Born: 1831-06-20 Trumbull County, Ohio

Died: 1863-02-03 Dover, Tennessee

Flourished: 1857 to 1862 Monmouth, Illinois

Philo E. Reed, attorney and soldier, was born in Hartford, Ohio. He was educated locally before briefly attending an academy in West Farmington, Ohio. Reed taught school for a year in Altoona, Pennsylvania, then returned to Ohio and read law in the town of Warren. He qualified for the bar in 1854 and opened a legal office in Warren. About 1857 Reed moved to Monmouth, Illinois, where he continued to practice law and served as city attorney in 1861. Politically, Reed was a Republican, and he represented Warren County at the 1858 and 1860 Illinois Republican conventions and campaigned heavily on behalf of the party in Warren County in those years. In July 1862, Reed enlisted in the Eighty-Third Illinois Volunteer Infantry Regiment with the rank of captain. He was killed in action near Fort Donelson in Tennessee the following February. Reed married Minerva Drake in 1855 and the pair had at least one son.

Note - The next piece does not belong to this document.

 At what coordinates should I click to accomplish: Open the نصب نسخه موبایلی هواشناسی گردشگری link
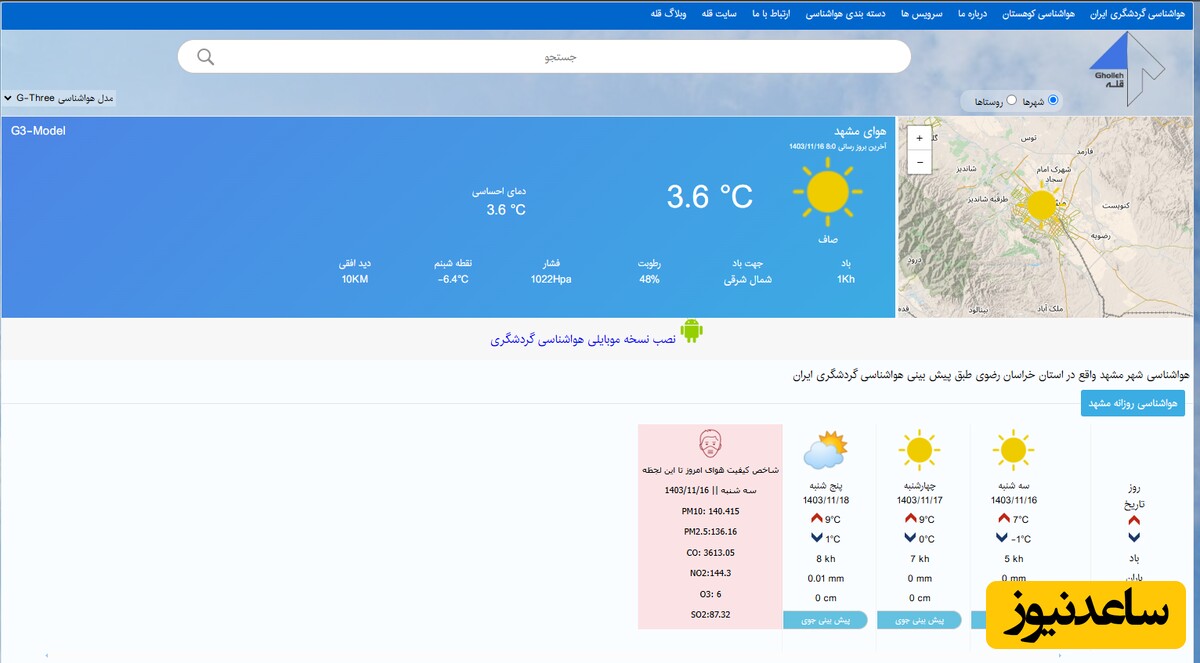[583, 340]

History of Trumbull and Mahoning Counties (Cleveland: H. Z. Williams & Bro., 1882), 1:185; Western Reserve Chronicle (Warren, OH), 7 February 1855, 3:8; 27 August 1856, 2:3; 19 November 1856, 4:3; Ohio, U.S., County Marriage Records, 1774-1993, 22 November 1855, Trumbull County (Lehi, UT: Ancestry.com Operations, 2016); The Monmouth Review (IL), 28 August 1857, 2:3; Daily Illinois State Journal (Springfield), 17 June 1858, 2:4; U.S. Census Office, Eighth Census of the United States (1860), Monmouth, Warren County, IL, 164; Wayne C. Temple, “Delegates to the Illinois State Republican Nominating Convention in 1860,” Journal of the Illinois State Historical Society 92 (Autumn 1999), 297; The Press and Tribune (Chicago, IL), 18 August 1860, 2:3; The Past and Present of Warren County, Illinois (Chicago: H. F. Kett, 1877), 159; Illinois Civil War Muster and Descriptive Rolls, Illinois State Archives, Springfield, IL; Chicago Daily Tribune (IL), 6 February 1863, 1:4; Macomb Weekly Journal (IL), 20 February 1863, 2:2-3; Gravestone, Monmouth Cemetery, Monmouth, IL.